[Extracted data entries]
Segment Open
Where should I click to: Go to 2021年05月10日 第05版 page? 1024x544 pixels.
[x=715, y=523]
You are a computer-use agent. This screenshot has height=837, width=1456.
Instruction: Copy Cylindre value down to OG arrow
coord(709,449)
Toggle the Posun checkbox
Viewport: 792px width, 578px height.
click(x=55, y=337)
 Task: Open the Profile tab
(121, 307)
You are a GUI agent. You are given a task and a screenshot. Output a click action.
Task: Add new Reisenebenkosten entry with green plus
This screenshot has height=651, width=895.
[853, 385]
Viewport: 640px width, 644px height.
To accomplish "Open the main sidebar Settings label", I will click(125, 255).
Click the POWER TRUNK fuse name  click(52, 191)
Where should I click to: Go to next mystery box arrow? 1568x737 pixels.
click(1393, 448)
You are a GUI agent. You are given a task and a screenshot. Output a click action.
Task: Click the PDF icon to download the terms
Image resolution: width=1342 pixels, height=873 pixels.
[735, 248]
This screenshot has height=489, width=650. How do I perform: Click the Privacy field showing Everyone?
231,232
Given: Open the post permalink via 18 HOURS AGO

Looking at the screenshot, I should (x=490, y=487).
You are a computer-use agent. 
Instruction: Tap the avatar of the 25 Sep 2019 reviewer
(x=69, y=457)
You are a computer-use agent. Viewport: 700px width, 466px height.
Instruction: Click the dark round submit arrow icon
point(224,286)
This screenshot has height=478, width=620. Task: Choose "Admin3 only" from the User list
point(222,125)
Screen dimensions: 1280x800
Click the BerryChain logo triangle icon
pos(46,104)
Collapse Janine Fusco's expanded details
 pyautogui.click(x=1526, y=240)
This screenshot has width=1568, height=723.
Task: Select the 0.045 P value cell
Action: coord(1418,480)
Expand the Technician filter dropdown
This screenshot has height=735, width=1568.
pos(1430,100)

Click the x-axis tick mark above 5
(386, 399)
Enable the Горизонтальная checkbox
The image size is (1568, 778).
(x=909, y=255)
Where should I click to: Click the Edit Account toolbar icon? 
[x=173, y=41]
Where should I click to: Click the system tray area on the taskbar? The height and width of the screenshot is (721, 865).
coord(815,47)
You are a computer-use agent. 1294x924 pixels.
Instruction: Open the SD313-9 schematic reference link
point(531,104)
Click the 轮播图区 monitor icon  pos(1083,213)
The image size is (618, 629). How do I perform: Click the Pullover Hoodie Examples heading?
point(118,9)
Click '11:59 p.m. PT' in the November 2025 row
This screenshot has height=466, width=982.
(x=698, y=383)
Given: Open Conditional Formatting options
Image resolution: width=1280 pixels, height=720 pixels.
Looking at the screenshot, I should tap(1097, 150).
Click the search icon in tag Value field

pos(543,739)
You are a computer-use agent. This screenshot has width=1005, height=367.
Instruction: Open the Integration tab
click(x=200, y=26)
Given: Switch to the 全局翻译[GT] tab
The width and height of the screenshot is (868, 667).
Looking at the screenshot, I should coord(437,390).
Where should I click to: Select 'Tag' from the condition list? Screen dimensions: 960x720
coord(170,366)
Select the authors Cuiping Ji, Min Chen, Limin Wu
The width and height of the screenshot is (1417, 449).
Segment Closed
• **WORK REQUIRED**:
Each line must be set down again exactly as above, with no line omitted.

• **PROBLEM SOLUTION**:
Where should I click to: Go to 2021年05月10日 第05版 page? 1024x544 pixels.
[x=715, y=523]
You are a computer-use agent. This screenshot has height=837, width=1456.
Instruction: Copy Cylindre value down to OG arrow
coord(709,449)
Toggle the Posun checkbox
Viewport: 792px width, 578px height.
click(x=55, y=337)
 Task: Open the Profile tab
(121, 307)
You are a GUI agent. You are given a task and a screenshot. Output a click action.
Task: Add new Reisenebenkosten entry with green plus
This screenshot has height=651, width=895.
[853, 385]
Viewport: 640px width, 644px height.
To accomplish "Open the main sidebar Settings label", I will click(125, 255).
Click the POWER TRUNK fuse name  click(52, 191)
Where should I click to: Go to next mystery box arrow? 1568x737 pixels.
click(1393, 448)
You are a GUI agent. You are given a task and a screenshot. Output a click action.
Task: Click the PDF icon to download the terms
Image resolution: width=1342 pixels, height=873 pixels.
[735, 248]
This screenshot has height=489, width=650. How do I perform: Click the Privacy field showing Everyone?
231,232
Given: Open the post permalink via 18 HOURS AGO

Looking at the screenshot, I should (x=490, y=487).
You are a computer-use agent. 
Instruction: Tap the avatar of the 25 Sep 2019 reviewer
(x=69, y=457)
You are a computer-use agent. Viewport: 700px width, 466px height.
Instruction: Click the dark round submit arrow icon
point(224,286)
This screenshot has height=478, width=620. Task: Choose "Admin3 only" from the User list
point(222,125)
Screen dimensions: 1280x800
Click the BerryChain logo triangle icon
pos(46,104)
Collapse Janine Fusco's expanded details
 pyautogui.click(x=1526, y=240)
This screenshot has width=1568, height=723.
Task: Select the 0.045 P value cell
Action: coord(1418,480)
Expand the Technician filter dropdown
This screenshot has height=735, width=1568.
pos(1430,100)

Click the x-axis tick mark above 5
(386, 399)
Enable the Горизонтальная checkbox
The image size is (1568, 778).
(x=909, y=255)
Where should I click to: Click the Edit Account toolbar icon? 
[x=173, y=41]
Where should I click to: Click the system tray area on the taskbar? The height and width of the screenshot is (721, 865).
coord(815,47)
You are a computer-use agent. 1294x924 pixels.
Instruction: Open the SD313-9 schematic reference link
point(531,104)
Click the 轮播图区 monitor icon  pos(1083,213)
The image size is (618, 629). How do I perform: Click the Pullover Hoodie Examples heading?
point(118,9)
Click '11:59 p.m. PT' in the November 2025 row
This screenshot has height=466, width=982.
(x=698, y=383)
Given: Open Conditional Formatting options
Image resolution: width=1280 pixels, height=720 pixels.
Looking at the screenshot, I should tap(1097, 150).
Click the search icon in tag Value field

pos(543,739)
You are a computer-use agent. This screenshot has width=1005, height=367.
Instruction: Open the Integration tab
click(x=200, y=26)
Given: Switch to the 全局翻译[GT] tab
The width and height of the screenshot is (868, 667).
Looking at the screenshot, I should coord(437,390).
Where should I click to: Select 'Tag' from the condition list? Screen dimensions: 960x720
coord(170,366)
Select the authors Cuiping Ji, Min Chen, Limin Wu
The width and height of the screenshot is (1417, 449).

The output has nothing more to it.